WHAT IT IS
In “What it is”, Arinda returns to the theme of abuse and traces the cycles of violence, pain, and (internalised) patriarchy from formative experiences of girlhood to relate them to womanhood as Ugandan women may experience it now. Read the full introduction by Gloria Kiconco here.
What it is
To be a woman is to be a girl first,
own pink plastic watches that don’t tick,
time is a distant reality that you don’t get
Mommy will always be there
to let you taste her Kingfisher
and watch you dance after
her beautiful daughter
tipsy from a sip.
To be a girl
is to stand at the back of the line awkwardly tall
hunching your back
to hide breasts.
It’s blooming fast,
it’s bathing last,
because school bathrooms
offer no privacy
for a girl with a growing bush,
or elongated labia
that Mommy said you would need as a woman
but that mark you odd
amongst age mates.
To be a girl
is to dazzle all with your budding curves
except mommy won’t let you dance
before a crowd with eyes depraved.
you own a double slits blue skirt
that father can’t suffer you wearing to public events.

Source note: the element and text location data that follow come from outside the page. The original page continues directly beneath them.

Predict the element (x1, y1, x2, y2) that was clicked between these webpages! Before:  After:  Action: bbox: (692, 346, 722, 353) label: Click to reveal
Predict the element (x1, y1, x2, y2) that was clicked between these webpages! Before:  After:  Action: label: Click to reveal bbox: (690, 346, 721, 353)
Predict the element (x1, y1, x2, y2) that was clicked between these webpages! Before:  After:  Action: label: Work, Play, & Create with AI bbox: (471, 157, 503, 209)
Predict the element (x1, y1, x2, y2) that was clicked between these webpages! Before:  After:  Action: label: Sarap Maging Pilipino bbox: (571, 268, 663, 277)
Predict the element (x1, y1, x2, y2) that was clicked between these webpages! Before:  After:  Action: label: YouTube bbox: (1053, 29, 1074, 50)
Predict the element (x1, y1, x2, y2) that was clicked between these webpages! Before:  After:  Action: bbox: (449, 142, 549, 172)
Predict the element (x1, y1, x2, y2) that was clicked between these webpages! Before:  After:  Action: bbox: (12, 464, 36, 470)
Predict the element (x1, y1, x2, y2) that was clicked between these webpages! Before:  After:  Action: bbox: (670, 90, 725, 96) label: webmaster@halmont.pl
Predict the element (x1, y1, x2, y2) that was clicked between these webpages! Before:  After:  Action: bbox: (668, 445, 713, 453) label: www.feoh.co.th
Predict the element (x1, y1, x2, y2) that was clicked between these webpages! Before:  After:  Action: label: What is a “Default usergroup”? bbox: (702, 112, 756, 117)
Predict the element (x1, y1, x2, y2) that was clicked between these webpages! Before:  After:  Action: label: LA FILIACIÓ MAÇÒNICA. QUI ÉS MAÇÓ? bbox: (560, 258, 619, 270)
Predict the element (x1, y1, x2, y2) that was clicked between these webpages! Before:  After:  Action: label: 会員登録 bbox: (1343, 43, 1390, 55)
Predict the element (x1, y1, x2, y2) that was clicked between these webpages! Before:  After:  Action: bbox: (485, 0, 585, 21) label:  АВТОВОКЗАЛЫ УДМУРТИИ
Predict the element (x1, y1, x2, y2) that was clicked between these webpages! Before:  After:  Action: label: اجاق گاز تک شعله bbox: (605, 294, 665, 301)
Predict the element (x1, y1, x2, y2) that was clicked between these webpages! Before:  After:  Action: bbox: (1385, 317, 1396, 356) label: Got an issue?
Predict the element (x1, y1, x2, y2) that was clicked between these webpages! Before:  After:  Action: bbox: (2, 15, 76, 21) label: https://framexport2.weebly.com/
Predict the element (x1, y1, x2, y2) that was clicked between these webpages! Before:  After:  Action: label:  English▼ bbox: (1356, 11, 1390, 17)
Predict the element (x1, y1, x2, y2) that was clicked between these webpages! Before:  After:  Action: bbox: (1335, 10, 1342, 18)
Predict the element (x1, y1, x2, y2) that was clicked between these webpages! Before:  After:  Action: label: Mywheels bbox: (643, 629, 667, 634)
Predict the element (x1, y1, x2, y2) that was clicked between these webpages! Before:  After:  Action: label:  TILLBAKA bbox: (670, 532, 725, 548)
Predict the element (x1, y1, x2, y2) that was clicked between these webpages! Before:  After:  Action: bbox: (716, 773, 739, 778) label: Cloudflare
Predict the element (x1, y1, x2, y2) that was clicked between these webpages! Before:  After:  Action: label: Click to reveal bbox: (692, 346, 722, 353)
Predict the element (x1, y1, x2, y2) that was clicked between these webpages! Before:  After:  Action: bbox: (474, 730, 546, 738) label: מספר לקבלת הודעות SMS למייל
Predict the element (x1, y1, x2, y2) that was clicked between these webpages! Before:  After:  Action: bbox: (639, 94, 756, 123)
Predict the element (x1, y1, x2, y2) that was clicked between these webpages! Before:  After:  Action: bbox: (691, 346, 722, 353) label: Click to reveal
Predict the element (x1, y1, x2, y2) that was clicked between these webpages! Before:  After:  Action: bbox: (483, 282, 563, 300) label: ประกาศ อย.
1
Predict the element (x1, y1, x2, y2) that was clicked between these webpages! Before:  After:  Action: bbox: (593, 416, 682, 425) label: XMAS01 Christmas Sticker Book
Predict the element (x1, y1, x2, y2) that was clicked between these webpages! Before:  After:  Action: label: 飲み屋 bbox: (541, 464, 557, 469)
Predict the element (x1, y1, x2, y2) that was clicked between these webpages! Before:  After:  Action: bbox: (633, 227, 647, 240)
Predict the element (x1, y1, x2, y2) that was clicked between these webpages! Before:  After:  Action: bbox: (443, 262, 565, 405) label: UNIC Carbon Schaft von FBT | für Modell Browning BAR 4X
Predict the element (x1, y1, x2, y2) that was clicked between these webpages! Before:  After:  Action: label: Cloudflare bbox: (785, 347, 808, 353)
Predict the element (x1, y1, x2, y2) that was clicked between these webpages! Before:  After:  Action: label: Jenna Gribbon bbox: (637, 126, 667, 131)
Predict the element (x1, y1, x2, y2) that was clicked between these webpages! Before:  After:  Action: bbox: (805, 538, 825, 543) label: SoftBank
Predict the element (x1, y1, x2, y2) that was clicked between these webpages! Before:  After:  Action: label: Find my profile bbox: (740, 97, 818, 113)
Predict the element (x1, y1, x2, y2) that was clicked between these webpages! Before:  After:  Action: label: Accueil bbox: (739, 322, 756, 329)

You learn that watches tick
when Mom is buried.
The hem of your skirt
is cut and knotted to hers
so she does not come back
to haunt you, with her laughter and her love.
You now teach yourself womanly things,
like bending over the toilet seat
to not catch UTIs
To be a woman
is to wear scarlet lips
nails polished like gems
eyes golden like emojis’
hair adorned with daisies and roses.
You wear little clothez
because good things should not be hidden.
Woman is swooned by sweet nothings,
soothed by strong arms,
and given earth.
Woman is mother of little girls.
Little girls at a school party
dancing in circles
whirling their skirts.
The music stops
and a little girl is sent home to her gloom
body striped with swellings
from the maid’s beatings
behind locked gates
she’s stroked by the Groom.
at its tip.
Little girl shrivels inward
like a poisoned fruit.
Woman is lost
when we cannot protect little girls
from the things that happen to little girls.